• **Work to complete**
What lines in the records below contain the string "Terms"? Copy every one.

[Records from a dataset]
[Start of section]

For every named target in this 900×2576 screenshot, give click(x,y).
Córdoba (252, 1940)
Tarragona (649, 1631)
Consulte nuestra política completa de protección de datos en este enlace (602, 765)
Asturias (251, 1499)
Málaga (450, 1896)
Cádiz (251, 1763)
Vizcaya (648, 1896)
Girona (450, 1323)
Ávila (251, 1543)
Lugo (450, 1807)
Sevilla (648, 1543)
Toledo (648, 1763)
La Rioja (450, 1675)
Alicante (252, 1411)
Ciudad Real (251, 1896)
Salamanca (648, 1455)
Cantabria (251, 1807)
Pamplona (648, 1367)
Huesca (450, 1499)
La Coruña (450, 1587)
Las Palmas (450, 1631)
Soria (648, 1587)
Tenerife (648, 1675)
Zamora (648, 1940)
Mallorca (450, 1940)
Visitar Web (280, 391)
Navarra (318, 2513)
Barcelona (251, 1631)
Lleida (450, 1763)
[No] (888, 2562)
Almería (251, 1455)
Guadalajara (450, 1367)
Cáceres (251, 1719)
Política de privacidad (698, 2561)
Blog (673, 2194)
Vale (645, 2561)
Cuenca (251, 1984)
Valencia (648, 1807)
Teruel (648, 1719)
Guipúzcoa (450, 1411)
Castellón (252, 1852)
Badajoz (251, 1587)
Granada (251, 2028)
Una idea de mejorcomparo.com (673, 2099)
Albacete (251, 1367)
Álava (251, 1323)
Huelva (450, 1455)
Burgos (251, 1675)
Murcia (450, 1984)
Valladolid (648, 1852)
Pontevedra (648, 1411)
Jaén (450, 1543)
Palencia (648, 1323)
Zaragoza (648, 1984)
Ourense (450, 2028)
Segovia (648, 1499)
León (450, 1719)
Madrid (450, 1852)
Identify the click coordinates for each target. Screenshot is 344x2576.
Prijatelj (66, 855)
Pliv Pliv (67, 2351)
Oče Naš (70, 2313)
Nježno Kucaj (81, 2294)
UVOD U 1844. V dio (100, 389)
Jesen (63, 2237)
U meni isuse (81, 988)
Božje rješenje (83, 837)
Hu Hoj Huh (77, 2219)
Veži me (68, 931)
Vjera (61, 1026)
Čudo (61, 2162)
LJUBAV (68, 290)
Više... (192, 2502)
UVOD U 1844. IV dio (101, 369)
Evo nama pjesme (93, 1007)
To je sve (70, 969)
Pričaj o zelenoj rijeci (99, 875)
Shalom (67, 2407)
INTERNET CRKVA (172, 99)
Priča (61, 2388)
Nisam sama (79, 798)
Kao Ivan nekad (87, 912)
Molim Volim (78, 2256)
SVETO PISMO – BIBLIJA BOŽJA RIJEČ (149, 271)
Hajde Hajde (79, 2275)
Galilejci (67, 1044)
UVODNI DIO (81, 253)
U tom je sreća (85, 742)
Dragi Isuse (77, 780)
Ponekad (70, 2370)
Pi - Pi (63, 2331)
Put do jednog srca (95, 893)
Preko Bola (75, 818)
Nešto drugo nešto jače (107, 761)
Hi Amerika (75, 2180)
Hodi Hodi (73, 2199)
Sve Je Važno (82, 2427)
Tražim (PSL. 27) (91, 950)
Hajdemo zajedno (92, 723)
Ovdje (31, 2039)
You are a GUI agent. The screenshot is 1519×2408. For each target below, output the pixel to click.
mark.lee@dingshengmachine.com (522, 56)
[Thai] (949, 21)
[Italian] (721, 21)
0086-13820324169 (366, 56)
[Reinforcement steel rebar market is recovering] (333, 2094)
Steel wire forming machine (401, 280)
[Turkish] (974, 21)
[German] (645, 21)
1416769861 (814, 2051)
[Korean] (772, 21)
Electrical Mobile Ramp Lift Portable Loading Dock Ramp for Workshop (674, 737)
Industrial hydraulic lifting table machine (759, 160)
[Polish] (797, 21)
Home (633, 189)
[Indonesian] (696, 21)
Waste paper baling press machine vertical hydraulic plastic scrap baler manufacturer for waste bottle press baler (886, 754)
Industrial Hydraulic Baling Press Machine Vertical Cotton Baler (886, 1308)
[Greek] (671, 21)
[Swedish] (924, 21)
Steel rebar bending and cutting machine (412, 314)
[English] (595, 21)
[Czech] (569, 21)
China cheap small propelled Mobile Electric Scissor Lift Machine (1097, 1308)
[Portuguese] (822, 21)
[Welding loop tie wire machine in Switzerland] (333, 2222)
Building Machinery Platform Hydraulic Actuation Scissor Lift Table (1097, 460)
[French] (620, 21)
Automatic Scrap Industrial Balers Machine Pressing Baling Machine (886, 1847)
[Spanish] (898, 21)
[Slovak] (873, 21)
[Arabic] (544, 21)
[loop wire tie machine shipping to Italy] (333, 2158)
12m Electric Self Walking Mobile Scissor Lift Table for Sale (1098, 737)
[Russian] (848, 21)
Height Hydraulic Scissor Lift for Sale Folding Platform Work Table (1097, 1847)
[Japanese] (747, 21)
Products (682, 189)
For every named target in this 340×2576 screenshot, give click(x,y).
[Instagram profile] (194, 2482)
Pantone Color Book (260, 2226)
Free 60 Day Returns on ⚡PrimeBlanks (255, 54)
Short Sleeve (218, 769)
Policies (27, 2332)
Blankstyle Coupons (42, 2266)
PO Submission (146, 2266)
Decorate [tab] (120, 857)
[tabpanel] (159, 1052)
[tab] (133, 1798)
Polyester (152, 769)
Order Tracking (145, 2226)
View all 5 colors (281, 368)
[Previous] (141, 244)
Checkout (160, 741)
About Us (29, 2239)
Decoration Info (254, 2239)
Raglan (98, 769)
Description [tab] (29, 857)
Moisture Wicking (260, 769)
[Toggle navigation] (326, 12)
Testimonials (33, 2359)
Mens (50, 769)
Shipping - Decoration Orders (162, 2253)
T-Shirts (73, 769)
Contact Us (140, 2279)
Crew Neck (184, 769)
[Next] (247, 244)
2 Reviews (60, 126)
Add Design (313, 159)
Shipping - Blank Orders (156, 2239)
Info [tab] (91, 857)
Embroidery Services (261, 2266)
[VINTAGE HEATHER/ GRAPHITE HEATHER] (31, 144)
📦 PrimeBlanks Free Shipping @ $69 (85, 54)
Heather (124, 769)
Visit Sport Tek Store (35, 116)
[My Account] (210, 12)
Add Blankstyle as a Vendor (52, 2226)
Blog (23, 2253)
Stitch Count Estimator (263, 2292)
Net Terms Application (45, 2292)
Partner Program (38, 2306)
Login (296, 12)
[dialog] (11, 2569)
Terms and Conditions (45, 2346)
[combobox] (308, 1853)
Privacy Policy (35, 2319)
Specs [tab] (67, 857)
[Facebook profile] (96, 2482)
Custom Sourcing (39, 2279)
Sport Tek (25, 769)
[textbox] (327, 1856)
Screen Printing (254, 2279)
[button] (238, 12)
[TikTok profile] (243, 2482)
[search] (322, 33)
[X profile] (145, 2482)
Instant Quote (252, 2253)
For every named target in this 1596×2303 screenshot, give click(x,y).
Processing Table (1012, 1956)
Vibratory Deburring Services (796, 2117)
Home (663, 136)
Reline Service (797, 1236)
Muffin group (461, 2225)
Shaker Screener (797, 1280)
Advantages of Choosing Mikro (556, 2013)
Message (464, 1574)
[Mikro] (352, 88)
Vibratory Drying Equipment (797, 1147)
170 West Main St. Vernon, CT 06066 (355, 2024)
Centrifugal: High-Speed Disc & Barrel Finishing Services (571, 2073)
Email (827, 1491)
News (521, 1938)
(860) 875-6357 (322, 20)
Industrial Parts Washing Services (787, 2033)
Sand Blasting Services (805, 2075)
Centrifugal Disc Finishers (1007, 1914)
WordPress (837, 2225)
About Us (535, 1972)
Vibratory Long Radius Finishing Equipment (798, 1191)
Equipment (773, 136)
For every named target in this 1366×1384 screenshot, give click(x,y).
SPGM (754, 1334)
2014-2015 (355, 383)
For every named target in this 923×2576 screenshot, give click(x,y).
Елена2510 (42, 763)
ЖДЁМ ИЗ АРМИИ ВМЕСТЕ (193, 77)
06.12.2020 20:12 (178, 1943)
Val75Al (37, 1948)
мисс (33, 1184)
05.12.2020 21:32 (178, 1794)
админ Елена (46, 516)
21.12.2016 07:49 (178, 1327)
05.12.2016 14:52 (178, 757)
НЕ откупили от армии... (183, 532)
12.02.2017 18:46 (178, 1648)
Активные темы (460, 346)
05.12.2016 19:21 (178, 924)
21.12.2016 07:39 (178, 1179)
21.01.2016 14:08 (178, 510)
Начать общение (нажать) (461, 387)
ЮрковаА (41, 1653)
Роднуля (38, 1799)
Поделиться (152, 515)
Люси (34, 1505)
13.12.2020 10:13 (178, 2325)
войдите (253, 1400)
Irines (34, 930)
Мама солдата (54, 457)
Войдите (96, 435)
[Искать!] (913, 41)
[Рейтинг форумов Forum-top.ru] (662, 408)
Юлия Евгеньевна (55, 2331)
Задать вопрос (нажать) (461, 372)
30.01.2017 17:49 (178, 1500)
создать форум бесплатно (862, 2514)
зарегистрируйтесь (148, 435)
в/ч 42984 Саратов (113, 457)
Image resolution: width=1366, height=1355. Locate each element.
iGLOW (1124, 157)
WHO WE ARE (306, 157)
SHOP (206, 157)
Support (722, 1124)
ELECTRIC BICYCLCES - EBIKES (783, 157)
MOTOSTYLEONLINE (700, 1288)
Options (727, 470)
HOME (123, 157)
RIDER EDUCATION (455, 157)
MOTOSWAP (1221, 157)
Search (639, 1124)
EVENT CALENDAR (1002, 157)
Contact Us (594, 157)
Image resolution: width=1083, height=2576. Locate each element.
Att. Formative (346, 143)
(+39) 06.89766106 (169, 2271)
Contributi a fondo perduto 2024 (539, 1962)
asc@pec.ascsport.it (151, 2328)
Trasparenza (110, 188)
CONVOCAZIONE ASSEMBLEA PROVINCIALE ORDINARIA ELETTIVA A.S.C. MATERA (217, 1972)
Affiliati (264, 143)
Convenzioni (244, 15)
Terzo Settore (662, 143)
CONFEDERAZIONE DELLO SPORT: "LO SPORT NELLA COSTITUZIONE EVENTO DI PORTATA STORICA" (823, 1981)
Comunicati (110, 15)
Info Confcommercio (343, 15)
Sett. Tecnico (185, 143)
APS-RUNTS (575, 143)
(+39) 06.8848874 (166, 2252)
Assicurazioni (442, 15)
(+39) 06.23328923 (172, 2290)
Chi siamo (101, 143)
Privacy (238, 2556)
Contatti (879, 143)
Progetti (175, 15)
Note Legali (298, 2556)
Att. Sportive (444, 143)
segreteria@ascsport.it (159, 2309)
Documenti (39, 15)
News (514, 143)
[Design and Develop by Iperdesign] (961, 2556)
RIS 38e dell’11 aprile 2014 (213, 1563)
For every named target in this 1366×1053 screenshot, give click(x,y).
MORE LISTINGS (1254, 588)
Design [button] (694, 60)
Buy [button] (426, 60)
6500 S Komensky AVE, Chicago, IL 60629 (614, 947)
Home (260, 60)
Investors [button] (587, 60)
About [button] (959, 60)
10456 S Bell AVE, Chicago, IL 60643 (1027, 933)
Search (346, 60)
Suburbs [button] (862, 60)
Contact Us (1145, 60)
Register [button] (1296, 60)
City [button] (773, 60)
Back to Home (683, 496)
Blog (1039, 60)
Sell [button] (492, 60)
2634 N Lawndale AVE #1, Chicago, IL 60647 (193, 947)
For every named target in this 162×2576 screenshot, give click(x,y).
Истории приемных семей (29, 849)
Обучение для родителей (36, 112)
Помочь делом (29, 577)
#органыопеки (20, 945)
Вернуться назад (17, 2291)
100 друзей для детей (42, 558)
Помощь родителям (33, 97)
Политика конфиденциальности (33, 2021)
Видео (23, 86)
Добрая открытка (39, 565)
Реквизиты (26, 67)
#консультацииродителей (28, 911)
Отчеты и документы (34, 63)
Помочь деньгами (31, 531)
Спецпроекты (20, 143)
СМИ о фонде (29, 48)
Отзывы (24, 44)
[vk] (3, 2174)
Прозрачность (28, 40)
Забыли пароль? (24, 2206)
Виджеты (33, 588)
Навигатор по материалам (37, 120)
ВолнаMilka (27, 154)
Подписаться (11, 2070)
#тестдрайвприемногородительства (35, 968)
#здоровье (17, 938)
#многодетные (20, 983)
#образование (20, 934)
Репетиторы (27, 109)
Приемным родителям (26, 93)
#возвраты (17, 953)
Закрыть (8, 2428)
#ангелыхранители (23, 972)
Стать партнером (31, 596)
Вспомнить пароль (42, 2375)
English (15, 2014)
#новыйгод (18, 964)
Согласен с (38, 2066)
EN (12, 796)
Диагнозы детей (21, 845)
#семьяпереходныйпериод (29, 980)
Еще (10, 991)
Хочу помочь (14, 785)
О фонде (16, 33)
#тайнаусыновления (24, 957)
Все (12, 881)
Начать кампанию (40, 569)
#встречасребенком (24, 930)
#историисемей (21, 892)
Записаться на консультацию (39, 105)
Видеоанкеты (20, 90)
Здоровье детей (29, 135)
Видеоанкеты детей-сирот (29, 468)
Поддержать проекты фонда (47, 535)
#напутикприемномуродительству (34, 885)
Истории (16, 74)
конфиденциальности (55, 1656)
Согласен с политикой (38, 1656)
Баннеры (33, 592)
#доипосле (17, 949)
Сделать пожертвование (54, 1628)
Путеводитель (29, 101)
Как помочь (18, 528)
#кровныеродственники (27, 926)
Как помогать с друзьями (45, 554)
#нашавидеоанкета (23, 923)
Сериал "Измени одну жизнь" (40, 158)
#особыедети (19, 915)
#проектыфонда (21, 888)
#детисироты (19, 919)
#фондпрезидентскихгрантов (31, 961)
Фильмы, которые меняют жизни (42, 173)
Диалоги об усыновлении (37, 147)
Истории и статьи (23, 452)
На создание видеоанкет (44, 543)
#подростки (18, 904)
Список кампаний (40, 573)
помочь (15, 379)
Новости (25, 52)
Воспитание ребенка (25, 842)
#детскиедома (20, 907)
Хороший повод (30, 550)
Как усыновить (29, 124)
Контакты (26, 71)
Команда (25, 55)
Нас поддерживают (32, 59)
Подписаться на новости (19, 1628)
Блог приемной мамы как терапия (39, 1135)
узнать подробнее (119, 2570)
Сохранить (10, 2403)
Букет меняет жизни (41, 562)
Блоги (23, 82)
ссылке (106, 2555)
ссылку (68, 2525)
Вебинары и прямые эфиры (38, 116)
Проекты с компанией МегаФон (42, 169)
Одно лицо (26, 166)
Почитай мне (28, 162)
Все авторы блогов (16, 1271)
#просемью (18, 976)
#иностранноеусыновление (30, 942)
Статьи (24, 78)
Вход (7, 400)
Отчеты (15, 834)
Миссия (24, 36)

[End of section]

• **Exercise answer**
Net Terms Application (45, 2292)
Terms and Conditions (45, 2346)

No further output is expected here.